И еще один эпизод, имеющий отношение к китайской теме. 28 и 30 июня 1965 г. в Москве состоялись переговоры между делегациями КПСС (Брежнев, Суслов, Пономарев) и Компартии Индонезии (КПИ), возглавлявшейся Айдитом. Руководство КПИ было тесно связано с китайцами и выступало ретранслятором их позиций. Фактически через индонезийцев КПСС и КПК как бы продолжали разговаривать, или, если угодно, меряться силами. Пространная, на 150 с лишним страниц, стенограмма многочасовых переговоров представляет интерес прежде всего политическими расчетами, которые обе страны старались прикрыть идеологическими доспехами, бедностью, а часто и надуманностью аргументов, говоривших скорее о нежелании (в первую очередь индонезийцев) идти на компромиссы, из?за чего создается впечатление диалога глухих.
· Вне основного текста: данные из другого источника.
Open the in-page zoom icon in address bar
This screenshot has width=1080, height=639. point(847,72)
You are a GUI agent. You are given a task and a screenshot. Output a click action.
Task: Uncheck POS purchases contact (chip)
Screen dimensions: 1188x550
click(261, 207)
В целом же документ принадлежит к числу тех, что срывают личину высоколобости с самого понятия «переговоры», обнаруживают их нередко вполне земной, даже примитивный характер.
Советская делегация, особенно поначалу, держалась лояльно, если не уступчиво. И только во второй половине беседы, когда стало ясно, что Айдита не сдвинуть, ее тон ужесточился.
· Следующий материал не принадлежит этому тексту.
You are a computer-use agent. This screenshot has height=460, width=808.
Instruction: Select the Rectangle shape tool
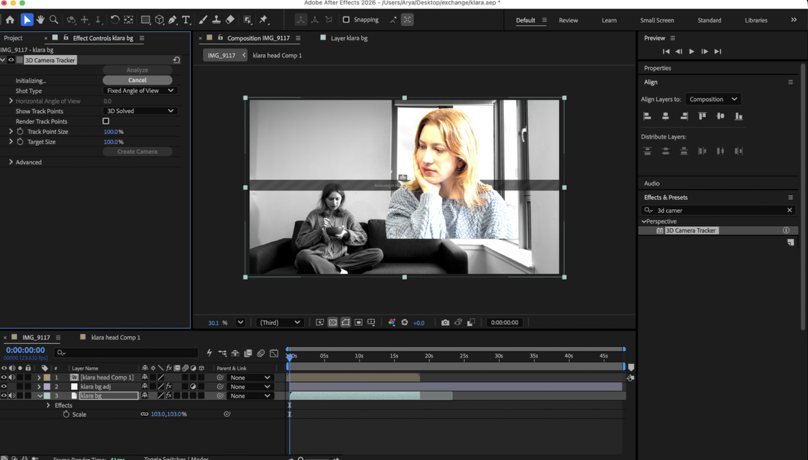(146, 20)
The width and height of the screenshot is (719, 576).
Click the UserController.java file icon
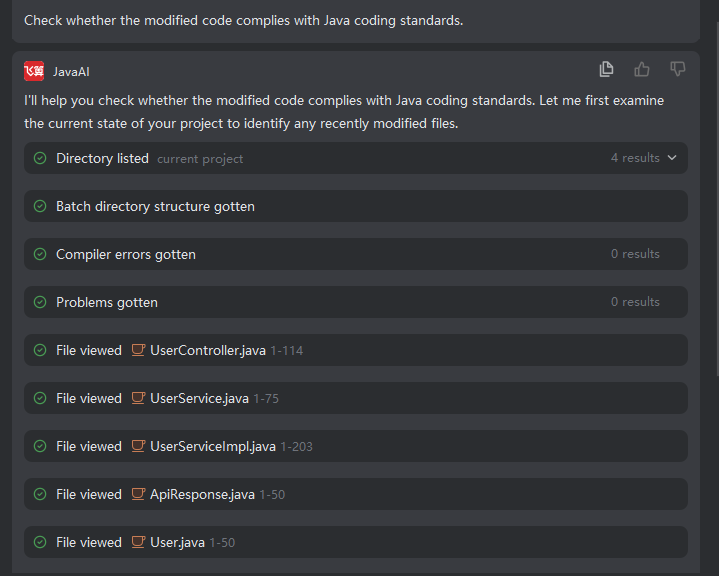[139, 350]
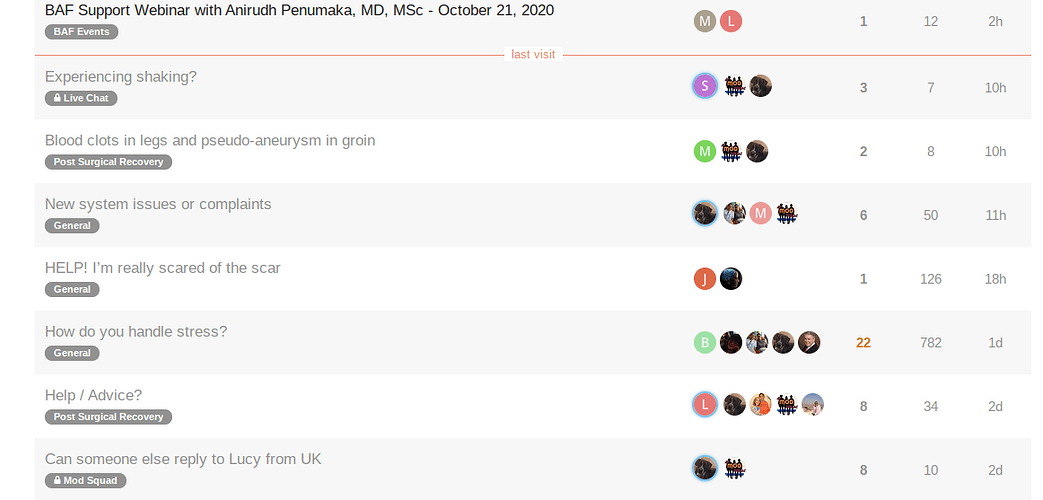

Беседу открыл Брежнев, он в основном и вел ее с советской стороны. Но его «теоретически» дополнял, а то и подправлял Суслов, к чему, судя по стенограмме, Леонид Ильич относился с почтением провинциала к учености столичного ментора. Он, например, так реагировал на обзорно?теоретическое выступление Михаила Андреевича: «Я доволен тем, что товарищ Суслов взял слово и помог мне и всей нашей делегации раскрыть глубокий смысл и содержание того, чем мы заняты, и строительство коммунистического общества, также вопросы национально?освободительного движения, взгляды о путях развития в некоторых странах».
Брежнев высказался за «самое серьезное улучшение отношений между нашими партиями». «Я новый человек, – подчеркнул он.
Вы знаете, что я никогда с вами ни с кем не ругался». Айдит, однако, фактически поставил нормализацию отношений в зависимость от выполнения ряда предварительных условий и прежде всего глубокого анализа ошибок, совершенных Хрущевым, чтобы ошибки подобного рода не повторялись в будущем. Из «конкретных» грехов Никиты Сергеевича упоминались «чрезмерное выпячивание принципа мирного сосуществования», намерение улучшить взаимоотношения с Западной Германией и совершить туда поездку, выдвижение лозунга некапиталистического развития, «неправильные методы в отношении братских партий» (тут Айдит сослался на то, что во время обсуждения с Хрущевым в Москве албанского вопроса тот ему сказал: «Если бы я не был секретарем ЦК КПСС, то просто бы засучил бы рукава и избил бы» (албанцев. – К. Б.).
Предметом спора стало пожелание генсека КПИ о том, чтобы СССР не участвовал в планировавшейся Второй Бандунгской конференции. Я, конечно, знаю, говорил Айдит, что большая часть территории СССР находится в Азии, но, судя по истории и исходя из современного положения, Советский Союз – «государство европейское».